PROVIDED TEXT.
After Volkswagen, it seems to be the turn of Daimler-Benz. A German environmental lobbying group has claimed that a Mercedes car produced by the luxury automaker was found to exceed European limits for nitrogen oxide emissions, agencies reported.
The group, DUH, said on Wednesday that tests carried out by the University of Applied Sciences in Bern, Switzerland, had shown nitrogen oxide emissions from the car, a 2011 C-class 200 CDI model, that were more than twice the legal limits when tested with a warm engine under new European testing cycles.
Daimler described the results as "questionable", saying the model used technology that met European Union standards and threatening legal action should false claims damage its reputation.
"The conditions of the test are not clear,” a Daimler spokesperson said. “We don't know the specific car, the temperature at the time of the tests, the loading weight."

DATA SHOWN.
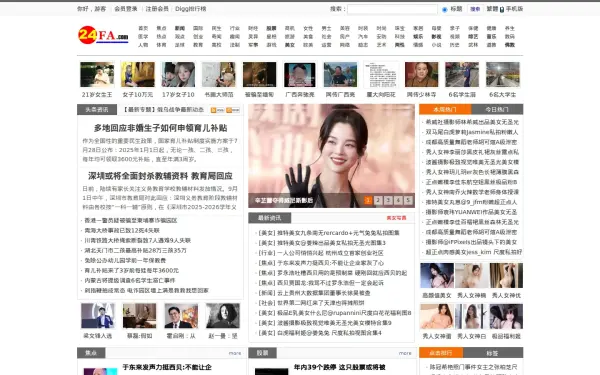Switch to the 今日热门 tab
The height and width of the screenshot is (375, 600).
tap(497, 109)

PROMPT 1. Rewrite everything in the Daimler emissions article from "The group, DUH, said" down to "European testing cycles.", substituting "Zurich" for "Bern".
PROMPT 2. According to the Daimler emissions article, which Mercedes model was tested?
PROMPT 3. Carry on the Daimler emissions article from its last sentence.

RESULT 1.
The group, DUH, said on Wednesday that tests carried out by the University of Applied Sciences in Zurich, Switzerland, had shown nitrogen oxide emissions from the car, a 2011 C-class 200 CDI model, that were more than twice the legal limits when tested with a warm engine under new European testing cycles.

RESULT 2. A 2011 C-class 200 CDI model.

RESULT 3.
Fellow German carmaker VW is engulfed in a scandal after rigging results of diesel exhaust emissions tests in the United States.
DUH has made charges against a number of other car manufacturers. In October it said a model built by General Motors' Opel division had shown excessive emissions of nitrous oxide, an assertion that was denied by Opel.
French rival Renault has also contested findings cited by DUH that one of its minivans released toxic diesel emissions 25 times over legal limits.